Relative abundance distribution by phylum
Among the skin microbiota, Proteobacteria, Firmicutes, and Actinobacteria dominated each group with varying relative abundances. Proteobacteria was universally present in the highest mean relative abundance: post-antibiotic acne patients (51.523±25.726%), acne-free controls (50.7603±15.666%), and baseline acne patients (50.199±24.100%). In acne-free controls, Proteobacteria was followed by Actinobacteria (31.156±18.160%) then Firmicutes (13.954±11.322%), while in acne patients, Proteobacteria was followed by Firmicutes (baseline: 23.670±21.412%; week 4: 20.196±17.297%) and then Actinobacteria (baseline: 22.677±15.320%; week 4: 20.810±17.225%).

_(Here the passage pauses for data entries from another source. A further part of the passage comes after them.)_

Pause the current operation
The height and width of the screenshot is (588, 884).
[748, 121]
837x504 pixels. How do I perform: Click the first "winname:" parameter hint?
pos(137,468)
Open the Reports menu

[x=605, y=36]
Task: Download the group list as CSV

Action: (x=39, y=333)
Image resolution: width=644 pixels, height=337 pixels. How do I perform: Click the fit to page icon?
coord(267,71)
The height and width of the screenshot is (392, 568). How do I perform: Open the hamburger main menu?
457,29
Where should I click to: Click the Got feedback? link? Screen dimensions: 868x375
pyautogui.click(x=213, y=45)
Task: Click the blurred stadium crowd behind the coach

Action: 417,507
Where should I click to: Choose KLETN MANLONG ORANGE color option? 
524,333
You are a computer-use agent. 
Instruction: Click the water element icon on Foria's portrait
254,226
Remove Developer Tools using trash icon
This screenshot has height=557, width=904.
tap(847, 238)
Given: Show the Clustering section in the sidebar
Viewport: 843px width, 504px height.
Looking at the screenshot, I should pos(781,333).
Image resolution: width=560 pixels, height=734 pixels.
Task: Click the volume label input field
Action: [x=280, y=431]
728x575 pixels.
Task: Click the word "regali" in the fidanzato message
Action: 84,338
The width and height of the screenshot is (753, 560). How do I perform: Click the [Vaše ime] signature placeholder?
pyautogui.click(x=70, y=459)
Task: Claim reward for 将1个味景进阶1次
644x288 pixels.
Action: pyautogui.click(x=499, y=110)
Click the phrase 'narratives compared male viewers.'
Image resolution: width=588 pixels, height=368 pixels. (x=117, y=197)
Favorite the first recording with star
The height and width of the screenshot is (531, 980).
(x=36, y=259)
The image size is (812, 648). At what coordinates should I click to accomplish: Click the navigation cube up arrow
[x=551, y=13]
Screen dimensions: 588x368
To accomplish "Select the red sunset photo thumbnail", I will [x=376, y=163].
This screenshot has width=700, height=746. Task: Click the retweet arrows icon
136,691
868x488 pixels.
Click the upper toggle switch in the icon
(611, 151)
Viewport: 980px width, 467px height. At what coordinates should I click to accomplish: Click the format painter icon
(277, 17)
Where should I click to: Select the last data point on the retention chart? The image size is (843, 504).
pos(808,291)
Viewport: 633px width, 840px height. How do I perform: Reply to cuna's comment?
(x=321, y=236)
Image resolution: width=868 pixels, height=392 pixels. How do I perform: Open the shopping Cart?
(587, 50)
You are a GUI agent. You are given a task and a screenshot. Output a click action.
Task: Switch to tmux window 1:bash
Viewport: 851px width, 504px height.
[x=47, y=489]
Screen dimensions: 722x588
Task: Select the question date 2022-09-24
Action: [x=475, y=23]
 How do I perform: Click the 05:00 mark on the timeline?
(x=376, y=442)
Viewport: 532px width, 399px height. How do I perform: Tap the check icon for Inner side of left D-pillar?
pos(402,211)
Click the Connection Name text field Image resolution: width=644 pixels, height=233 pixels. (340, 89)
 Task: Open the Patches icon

The most abundant phylum among the gut microbiota in each group was Firmicutes (controls: 55.228±22.455%; baseline cases: 54.648±15.943%; week 4 cases: 49.070±8.457%) followed by Bacteroidetes (controls: 18.017±9.528%; baseline cases: 28.207±14.166%; week 4 cases: 41.931±8.338%) (Fig. 3). Bacteroidetes was significantly enriched in the gut microbiota after 4 weeks of antibiotics compared to acne patients at baseline (p=0.033) and acne-free controls (p=0.001). The mean ratio of F/B in the gut microbiota was highest in pre-antibiotic acne cases (3.988±5.950) followed by controls (3.652±2.702) and post-antibiotic acne cases (1.242±0.425).
Relative abundance distribution by species
The most abundant species among the skin microbiota of each group was consistently C. acnes, with the highest mean relative abundance in the control group (28.179±18.557%) followed by acne patients before (19.055±15.459%) and after (14.544±15.403%) 4 weeks of antibiotics. The most abundant species within the gut microbiota of acne patients was Prevotella copri both before (4.719±13.346%) and after (4.768±12.936%) antibiotic treatment. The most abundant species in the gut microbiota of acne-free controls was Faecalibacterium prausnitzii (6.320±5.244%).
Significant differences in relative abundance of both skin and gut microbial species were identified between acnefree controls, acne patients at baseline, and acne patients following antibiotic treatment (Table 1, 2). Species with fewer than 15 total reads in both control and acne case groups as well as species present in 2 or fewer individual samples per comparison were excluded.
Table 1. Significantly enriched and depleted species in acne patients compared to controls.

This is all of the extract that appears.